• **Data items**

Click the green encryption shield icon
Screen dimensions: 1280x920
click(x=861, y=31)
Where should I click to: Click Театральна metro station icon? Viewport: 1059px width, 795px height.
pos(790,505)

• **WHAT THIS TASK INVOLVES**
Which lines above contain the string "icon"? Show each of them in full, and treat uppercase and lowercase as different.

• **SOLVED PROBLEM**
Click the green encryption shield icon
Where should I click to: Click Театральна metro station icon? Viewport: 1059px width, 795px height.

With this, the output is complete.